╭─ Brano fornito
Saccone aveva osservata fedelmente la pace che vent'anni prima erasi fatta tra le repubbliche di Fiorenza e di Arezzo, ed aveva, sebbene capo del partito ghibellino, schivato di provocare sopra di sè le potenti armi della signoria. Ma quando Mastino della Scala portò la guerra in Toscana, Saccone accettò la sua alleanza, ed obbligossi ad introdurre in Arezzo ottocento cavalli che il signore di Verona aveva mandati fino a Forlì. In tali circostanze l'Ufficio della guerra non volle più rimanere esposto alle sorprese di un vicino che aspettava il favorevole istante per ismascherarsi. Perciò i Fiorentini dichiararono la guerra al signore d'Arezzo, ed il 4 aprile del 1336 spinsero un corpo di cavalleria in Romagna per opporsi a quella di Mastino, e fecero guastare dalle truppe tutto lo stato d'Arezzo[279].

Le città di Siena, Perugia e Bologna erano, siccome ancora il re Roberto, obbligati da un'antica alleanza a difendere i Fiorentini per la salvezza del partito guelfo. L'Ufficio della guerra rinnovò quest'alleanza, sebbene se ne potessero sperare pochi frutti, perciocchè le repubbliche erano snervate dalle guerre civili, ed il re Roberto dall'età e dallo scoraggiamento. Non si poteva far conto dei soccorsi della repubblica di Genova, già da due anni in preda al partito ghibellino che volgeva tutte le forze dello stato contro la stessa repubblica[280]. Il potere della chiesa era in Italia omai spento affatto; e le città della Romagna e della Marca erano dominate da piccoli tiranni, la di cui politica limitavasi a far lega colla parte più potente onde essere risparmiati dall'usurpatore almeno per tutto il tempo che questi avrebbe qualche cagione di temere. Luigi di Baviera continuava a proteggere Mastino, il quale chiamavasi sempre vicario imperiale; e se alcuna potenza d'oltremonti doveva prendere parte nella guerra che stava per ricominciare, non poteva farlo che in favore del signore di Verona.

Venezia soltanto, mossa da più profonda politica, avrebbe potuto associarsi a Fiorenza per difesa della libertà italiana. La potente repubblica di Venezia fin allora occupata unicamente delle sue conquiste del Levante, della marina, del commercio, non aveva acquistato alcun possedimento sul continente, non aveva voluto contrarre alleanze, nè prender parte alla politica italiana. I nomi de' Guelfi e de' Ghibellini erano esclusi dai suoi dominj; non dipendeva dall'impero e teneva il clero subordinato al proprio governo. Risguardavasi non pertanto piuttosto come affezionata al partito imperiale; ed una certa gelosia di commercio o di possanza sembrava che l'alienasse dai Fiorentini.
╰─
Da fare
1. Indica se ciascuna delle affermazioni (a), (b) e (c) concorda con il brano sulla guerra tra Fiorenza e Arezzo, rispondendo sì o no e citando esattamente le parole decisive del brano. (a) I Fiorentini dichiararono guerra al signore d'Arezzo. (b) I Fiorentini potevano contare sui soccorsi della repubblica di Genova. (c) Venezia aveva acquistato possedimenti sul continente.
2. Ricopia dal brano il passo che comincia con "Venezia soltanto, mossa" e prosegue fino a "l'alienasse dai Fiorentini.".
Le righe non hanno alcun ruolo in questo lavoro.
╭─ Righe estratte
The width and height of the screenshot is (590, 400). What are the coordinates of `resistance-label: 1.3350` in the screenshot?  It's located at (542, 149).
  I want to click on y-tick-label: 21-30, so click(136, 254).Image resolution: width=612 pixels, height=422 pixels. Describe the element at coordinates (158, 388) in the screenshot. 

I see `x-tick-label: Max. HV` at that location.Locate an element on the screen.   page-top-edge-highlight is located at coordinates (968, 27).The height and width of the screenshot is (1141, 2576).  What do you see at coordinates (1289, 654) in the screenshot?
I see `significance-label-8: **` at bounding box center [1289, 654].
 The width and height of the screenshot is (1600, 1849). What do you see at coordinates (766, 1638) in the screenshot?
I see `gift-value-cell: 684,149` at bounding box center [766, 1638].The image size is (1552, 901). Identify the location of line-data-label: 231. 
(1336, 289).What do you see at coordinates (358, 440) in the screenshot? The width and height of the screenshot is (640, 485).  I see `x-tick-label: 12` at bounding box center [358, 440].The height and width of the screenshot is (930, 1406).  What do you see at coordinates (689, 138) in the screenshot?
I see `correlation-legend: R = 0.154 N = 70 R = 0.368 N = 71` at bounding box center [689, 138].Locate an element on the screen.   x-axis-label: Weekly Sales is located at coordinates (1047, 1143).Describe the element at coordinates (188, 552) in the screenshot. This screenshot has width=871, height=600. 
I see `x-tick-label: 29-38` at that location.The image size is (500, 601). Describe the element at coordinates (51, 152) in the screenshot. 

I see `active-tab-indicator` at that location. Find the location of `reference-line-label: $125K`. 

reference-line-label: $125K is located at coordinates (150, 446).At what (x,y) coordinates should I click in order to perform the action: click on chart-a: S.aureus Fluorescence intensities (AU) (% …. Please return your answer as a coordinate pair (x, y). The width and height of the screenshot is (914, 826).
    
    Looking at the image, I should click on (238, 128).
╰─
Risposte ai compiti
1.
(a) Sì: "i Fiorentini dichiararono la guerra al signore d'Arezzo".
(b) No: "Non si poteva far conto dei soccorsi della repubblica di Genova".
(c) No: "non aveva acquistato alcun possedimento sul continente".

2.
Venezia soltanto, mossa da più profonda politica, avrebbe potuto associarsi a Fiorenza per difesa della libertà italiana. La potente repubblica di Venezia fin allora occupata unicamente delle sue conquiste del Levante, della marina, del commercio, non aveva acquistato alcun possedimento sul continente, non aveva voluto contrarre alleanze, nè prender parte alla politica italiana. I nomi de' Guelfi e de' Ghibellini erano esclusi dai suoi dominj; non dipendeva dall'impero e teneva il clero subordinato al proprio governo. Risguardavasi non pertanto piuttosto come affezionata al partito imperiale; ed una certa gelosia di commercio o di possanza sembrava che l'alienasse dai Fiorentini.